The protester alleges that an improper payment was made to RL Communications, Inc. by the Hoffa ‘96 Legal and Accounting Fund because RL Communications, Inc. is neither a law firm nor an accounting firm.  This issue has already been addressed by the Election Office.  The Election Office already had found the payment made to RL Communications, Inc. by the Hoffa Legal and Accounting Fund to be improper and the improper payment has been refunded.  See In re: Richard Leebove, 97 - Elec.
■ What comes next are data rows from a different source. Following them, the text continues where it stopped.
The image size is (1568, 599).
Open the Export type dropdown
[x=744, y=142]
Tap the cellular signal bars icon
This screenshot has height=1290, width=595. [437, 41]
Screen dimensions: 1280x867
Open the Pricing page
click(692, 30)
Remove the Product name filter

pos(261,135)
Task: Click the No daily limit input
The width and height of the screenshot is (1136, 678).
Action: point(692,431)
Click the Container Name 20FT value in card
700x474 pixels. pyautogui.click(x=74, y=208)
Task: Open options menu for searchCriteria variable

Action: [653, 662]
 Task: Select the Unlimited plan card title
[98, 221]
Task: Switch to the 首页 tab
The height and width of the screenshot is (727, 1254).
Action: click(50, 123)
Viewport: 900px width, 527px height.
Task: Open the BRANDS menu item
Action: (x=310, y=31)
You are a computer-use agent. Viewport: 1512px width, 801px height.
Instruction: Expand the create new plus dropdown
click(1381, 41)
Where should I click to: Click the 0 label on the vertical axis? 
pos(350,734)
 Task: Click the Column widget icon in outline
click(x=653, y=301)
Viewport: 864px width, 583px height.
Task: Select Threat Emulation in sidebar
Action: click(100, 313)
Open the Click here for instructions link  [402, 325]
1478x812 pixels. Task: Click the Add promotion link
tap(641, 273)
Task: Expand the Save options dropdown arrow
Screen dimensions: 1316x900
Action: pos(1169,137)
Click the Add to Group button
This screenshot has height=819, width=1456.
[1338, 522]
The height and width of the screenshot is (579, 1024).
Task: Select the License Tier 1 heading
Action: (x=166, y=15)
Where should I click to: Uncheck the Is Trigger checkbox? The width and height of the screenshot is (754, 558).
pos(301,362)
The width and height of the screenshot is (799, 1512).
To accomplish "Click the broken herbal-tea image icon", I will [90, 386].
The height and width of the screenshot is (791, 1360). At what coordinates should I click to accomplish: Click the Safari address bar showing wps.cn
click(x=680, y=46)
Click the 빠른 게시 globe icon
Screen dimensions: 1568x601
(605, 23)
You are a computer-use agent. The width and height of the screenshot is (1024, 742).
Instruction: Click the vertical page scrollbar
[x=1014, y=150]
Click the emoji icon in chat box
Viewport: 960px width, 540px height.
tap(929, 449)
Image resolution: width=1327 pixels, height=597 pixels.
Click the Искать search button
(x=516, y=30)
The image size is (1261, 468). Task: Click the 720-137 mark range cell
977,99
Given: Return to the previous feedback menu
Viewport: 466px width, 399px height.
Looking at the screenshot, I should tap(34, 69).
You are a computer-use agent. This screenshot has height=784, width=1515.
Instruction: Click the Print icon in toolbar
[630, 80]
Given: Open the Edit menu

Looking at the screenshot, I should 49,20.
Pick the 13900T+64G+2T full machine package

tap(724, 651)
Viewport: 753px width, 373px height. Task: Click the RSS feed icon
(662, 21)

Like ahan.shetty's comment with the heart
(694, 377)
App. - 328 (KC) (Nov. 24, 1997); Moriarity, PR-049-IBT-EOH (Jan. 15, 1998).

 

Accordingly, this portion of the protest is RESOLVED.

 

IV.  ALLEGATIONS AGAINST HOFFA SUPPORT TEAM

 

The protester raises the issue of a discrepancy in the cash balance of the Hoffa Support Team as reported in the CCER.  The Hoffa Support Team CCER indicated a beginning balance of $3,428.00.  From that balance, a single expenditure of $1,273.00 should have resulted in a balance of $2,150.00; instead the CCER showed a zero balance.

 

The Hoffa Support Team was unable to provide a specific explanation for the discrepancy, attributing it to a reporting error.  The failure of the accounts to balance in accordance with the CCERs is serious.  Candidates are cautioned that they are responsible for insuring that their accounts do balance.

 

In the instant case, however, an audit performed by the Election Office revealed that the discrepancy was caused by a mathematical error in the early CCER reports.  The auditors did not find that any fraud or improper use of funds caused the discrepancy.  Despite the fact that the auditors could not fully account for the discrepancy, the Election Officer is convinced that the Rules have not been violated in this instance.

 

This part of the protest is DENIED.

 

Any interested party not satisfied with this determination may request a hearing before the Election Appeals Master within one (1) day of receipt of this letter.  The parties are reminded that, absent extraordinary circumstances, no party may rely upon evidence that was not presented to the Office of the Election Officer in any such appeal.  Requests for a hearing shall be made in writing and shall be served on:

 


Hugh Thompson

March 4, 1998

Page 1

 

Kenneth Conboy, Esq.

Latham & Watkins

885 Third Avenue, Suite 1000

New York, NY  10022

Fax:  (212) 751-4864

 

Copies of the request for hearing must be served on the parties listed above as well as upon the Election Officer, 444 North Capitol Street, NW, Suite 445, Washington, DC  20001, Facsimile (202) 624-3525.  A copy of the protest must accompany the request for a hearing.

 

Sincerely,

 

 

 

Michael G. Cherkasky

Election Officer

 

MGC:chh

 

cc:               Kenneth Conboy, Election Appeals Master


[1]  During this period, post-election protests were pending and the election had not been certified.